March 23, 2007

Ottawa Invades!

Parents and Younger Brother Visit Hiroshima in March

Nothing like the birth of their first grandchild to lure my folks to Hiroshima for a vacation! It was a given that my folks would eventually venture from the Great White North to the Land of the Rising Sun. I've been living in Japan for well over ten years now but it took the birth of our beloved little rugrat to finally attract my mom and brother to Japan. Added bonus: it was Stephen's first trip outside North America. The fear of sushi and other bizarre raw foods, crowds, bullet trains, and an indecipherable language spoken by a comparatively undemonstrative people were all overcome by an undeniable urge to see Lady E.

Grandparents have inherent visiting rights with their grandkids--even if the grandchild lives thousands of miles away.

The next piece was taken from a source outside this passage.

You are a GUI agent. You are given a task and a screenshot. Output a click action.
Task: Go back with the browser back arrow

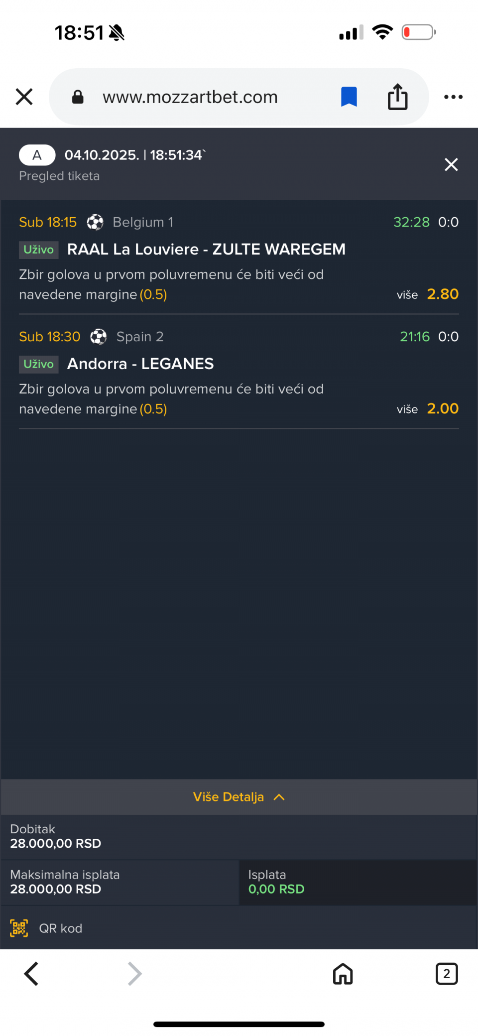(31, 974)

Their first visit with their granddaughter turned out as you might expect: a wonderful - occasionally comical - week of many events packed together as we roamed the countryside wreaking gajin havoc and then spending evenings with the star of the show...Elena! The flavor of the time I spent with my family is best described as a nice sake spiced up with a twist of Ottawa lime.

From March 9-17 the four of us (wife and baby wisely stayed at home) enthusiastically roamed around the local tourist sites, with yours truly as erstwhile driver, guide, interpreter and forager of palatable food. It was interesting to have come full-circle, in that my 'rents were now semi-dependent on me, rather than the other way around. (Some karmic payback for all the innumerable things they did for me when I was a little kid?) Logistics were expedited by a Mazda MPV - a crimson red people mover - that I borrowed from a generous friend to cart them around. Our practical little 660cc supermini keicar clearly wasn't up to the job, even if we mounted my brother on the hood (he's a rather tall 17-year old monster now). So, for five glorious days during their visit, I reveled in our sarcastic-verging-on-caustic conversations, reminisces of trips taken together in the past, and absorbing the World According to Gail and Richard. Déjà vu all over again. It was just plain splendid.

We also had two visits with my wife's family, both very successful. Given that my in-laws spoke but a few choice words of English and my folks gamely mangled the pronunciation of their survival–level nihongo (Japanese), it was up to Naomi and me to facilitate any dialogue and exchange of gifts to locate a social valley that could traverse the Cultural Himalayas. (Yikes--what a convoluted metaphor.)

But that extra duty can offer an element of control. Let me give an example. My mother-in-law is a gifted artist and she gave my folks a beautiful painting of the Miyajima shrine that she had made as a remembrance of their trip. When the in-laws came to see my folks off at the train station the day they were returning to Canada, my mom mentioned how lovely the picture was and jokingly directed me to tell my mother-in-law that she loved the Kintaikyo bridge area and would she paint that too? Ha ha. I could already see Naomi's mom dutifully trudging off to Iwakuni to paint it in response to the 'joke' so we averted the problem through selective interpretation. It's an underappreciated art form in the realm of cultural differences. Overall, though, everyone put their best foot forward and the vibe was decidedly positive.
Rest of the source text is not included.